At the age of 47, after putting it off for nearly two years, I finally bit the not inconsiderable financial bullet and accepted that I needed varifocals. If the pain of purchasing these particular spectacles was borne mainly in the wallet, my ego was correspondingly bruised. Time has been reasonably kind to me. I still have a full head of mostly brown hair and all my own teeth. But here were my eyes showing their age, as the optician tactfully explained. As windows to my soul, they’d always been somewhat faulty, myopic with a slight astigmatism, and needing double glazing since I was around ten. Now, however, they were letting me down, not so much by being weak, but by shattering a much cherished illusion that I was still a young-ish man.
In the famous “Seven Ages of Man” speech in William Shakespeare’s As You Like It, glasses are synonymous with becoming an old codger, as Jacques describes the sixth age as shifting: “Into the lean and slippered pantaloon. With spectacles on nose and pouch on side.” I was only ten when I got my first pair, the classic bog-standard, square-framed NHS numbers in sturdy brown plastic.
Now, though, the optician, worried by something he’d seen in the back of my middle-aged eyes, also referred me to Moorfields Eye Hospital for tests for glaucoma. The terrifying spectre of a future when I might actually be beyond the help of glasses suddenly made me realise how vital these things on my face have been. And yet I’d completely taken them for granted, scarcely giving a thought to an invention arguably as transformative as the wheel or tinned food.
For the next couple of years (and until lockdown curtailed such outings) I pored over books, journals and catalogues in The College of Optometrists’ library in London.
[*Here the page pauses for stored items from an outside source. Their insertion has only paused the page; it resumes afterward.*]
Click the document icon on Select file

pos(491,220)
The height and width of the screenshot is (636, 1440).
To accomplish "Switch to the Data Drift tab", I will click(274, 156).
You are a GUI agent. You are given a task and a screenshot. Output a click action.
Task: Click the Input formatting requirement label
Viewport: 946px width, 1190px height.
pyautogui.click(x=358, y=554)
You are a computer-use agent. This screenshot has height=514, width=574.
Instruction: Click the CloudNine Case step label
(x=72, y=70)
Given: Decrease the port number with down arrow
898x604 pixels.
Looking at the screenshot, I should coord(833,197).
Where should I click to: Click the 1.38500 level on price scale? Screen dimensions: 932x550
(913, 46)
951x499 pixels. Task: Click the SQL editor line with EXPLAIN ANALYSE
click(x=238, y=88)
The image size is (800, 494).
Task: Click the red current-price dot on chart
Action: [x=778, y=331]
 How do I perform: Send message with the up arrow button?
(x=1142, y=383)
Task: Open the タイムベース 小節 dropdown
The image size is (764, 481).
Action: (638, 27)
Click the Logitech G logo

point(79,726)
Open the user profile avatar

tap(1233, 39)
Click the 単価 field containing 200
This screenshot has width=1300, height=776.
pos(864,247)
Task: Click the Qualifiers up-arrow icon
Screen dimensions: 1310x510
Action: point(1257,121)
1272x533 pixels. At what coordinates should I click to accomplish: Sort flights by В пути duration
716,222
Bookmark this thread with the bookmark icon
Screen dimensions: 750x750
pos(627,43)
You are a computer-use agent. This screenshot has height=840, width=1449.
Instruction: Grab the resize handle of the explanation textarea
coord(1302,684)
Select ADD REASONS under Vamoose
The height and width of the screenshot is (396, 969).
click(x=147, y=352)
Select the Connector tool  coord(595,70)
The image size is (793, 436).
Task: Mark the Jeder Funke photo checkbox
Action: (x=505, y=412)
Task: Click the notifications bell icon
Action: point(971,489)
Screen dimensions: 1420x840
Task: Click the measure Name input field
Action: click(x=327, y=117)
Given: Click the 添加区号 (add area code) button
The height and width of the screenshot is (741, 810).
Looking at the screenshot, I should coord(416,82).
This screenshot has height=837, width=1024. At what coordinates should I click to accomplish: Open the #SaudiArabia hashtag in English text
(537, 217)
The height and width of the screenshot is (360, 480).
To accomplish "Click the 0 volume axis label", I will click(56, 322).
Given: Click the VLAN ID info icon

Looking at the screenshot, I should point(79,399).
I visited the Algha Works, a spectacle-making factory in Hackney Wick that has been churning out glasses since 1932, and spoke to ophthalmic opticians, members of the Worshipful Company of Spectacle Makers and the Ophthalmic Antiques International Collectors’ Club. And I probably re-watched The Ipcress File about 20 times. All to produce Through the Looking Glasses: The Spectacular Life of Spectacles, my personal and cultural history of glasses, calculated to be worn by some four billion people across the world.
Glasses are both how I look, in the sense of aiding my vision, and how I look to others, since I am rarely without them on
The book moves from early theories of how the eye worked right up to wearable tech and the augmented reality of Google-style smart glasses, taking in such delightful models as the pince-nez, tortoiseshell Windsors and Ray-Ban aviator shades, along with iconic spectacle wearers such as Harold Lloyd, Buddy Holly and Gloria Steinem, along the way.
As I was to discover, and fittingly perhaps, the origins of spectacles are decidedly hazy. Lenses of a kind might date back as far as ancient Mesopotamia; the Roman Emperor Nero is reputed to have watched gladiatorial contests with the aid of an emerald or piece of green crystal to sooth or shade his eyes. Elsewhere, the Stoic philosopher Seneca noted the magnifying effect of looking at things through a globe filled with water. But the earliest known reference to spectacles themselves doesn’t come until the Middle Ages, in the text of a sermon delivered in a Dominican monastery in Florence. This document pegs the date of their creation at around 1286 and their birthplace as Pisa – hometown later to that other great Italian optical innovator, Galileo.